There’s a Norah Jones album that I return over and over again. At least once a year. No, it’s not her debut album Come Away With Me, though that album should be remembered as one of the big important works of the 00s. And it’s not Feels Like Home which spawned “Sunrise”, her most ubiquitous song. It’s the Fall, her “guitar” album.

The Fall was well-received when it came out (I gave it a five-star review) On Metacritic it has a solid 73 rating, which ranks it fourth on her overall album list. But no one has talked about this record since 2009. Seriously if you Google it, it takes a few pages before anything after 2013 comes up. And yet, this is the Norah Jones album that sticks with me the most.

Maybe it’s the autumnal nature of it.

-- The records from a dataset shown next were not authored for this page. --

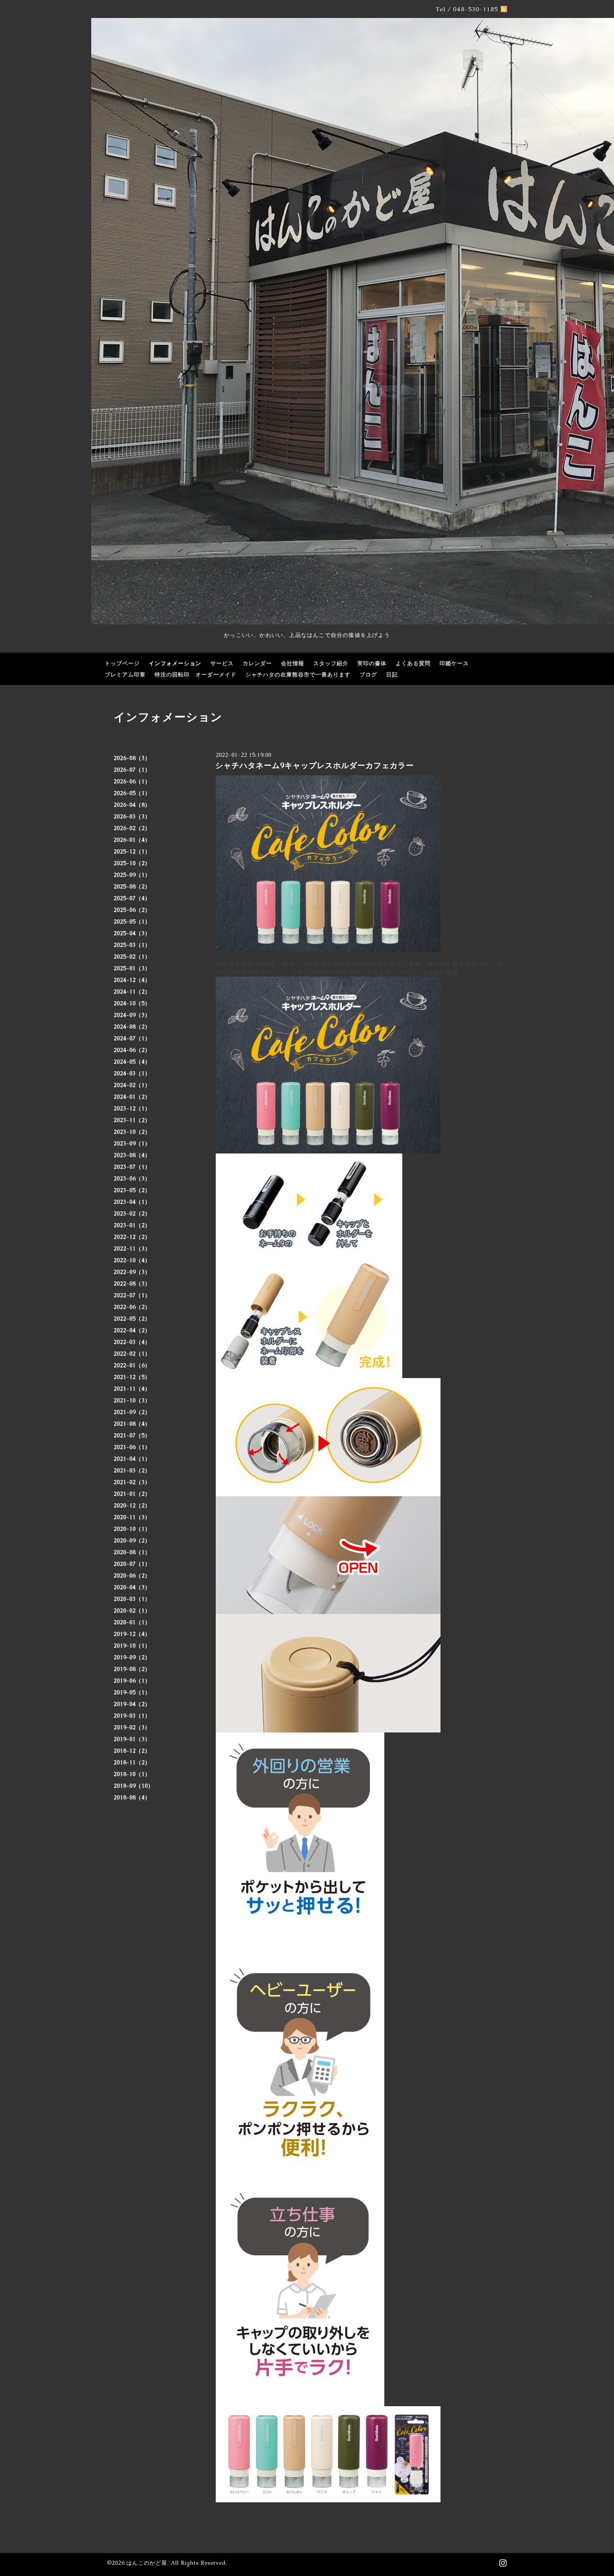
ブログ (368, 674)
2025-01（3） (132, 968)
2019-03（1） (132, 1715)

It’s literally called “the Fall” so it’s become a habit for me to listen to every September. There is a throughline of transitions in the songs. Jones’s life is in transition at the same time the seasons change. The guitar as the primary instrument is a signpost.

But it’s not just that this album sounds and feels like a brisk fall. This is an incredibly consistent set of songs, not one is bad. Jones is a strong songwriter, whether she writing to the piano or to the guitar. The jazzy adult contemporary piano pop of her first two albums translates to very light and breezy acoustic pop.

The move to the guitar could have turned out as blandly inoffensive. But she wisely ups the tempo – the rhythm of nearly every song feels like it is being constantly pushed forward. And when she does slow the tempo, her lyrics are playful and explicit enough to keep the songs from getting sleepy (there are references to a lover’s touch and werewolves in the lyrics). And while her lyrics may be more plaintive, she doesn’t simplify her vocals – they’re as smoky and layered as always. Which gives the style more depth. Nothing in this record’s sound is a revelation, but the sound is still unique. Unique to Norah and unique to this one work in particular.

The Fall is not the iconic record that Come Away With Me is. It was not an influential album (early St. Vincent being the only thing on the same sonic highway). But it’s a great album that the world has seemingly forgotten about because Jones decided to ditch the piano. But it’s the Norah Jones album that’s going to be with me the rest of my life. Because on the first day of autumn next year, the first record I’m going to play is the Fall.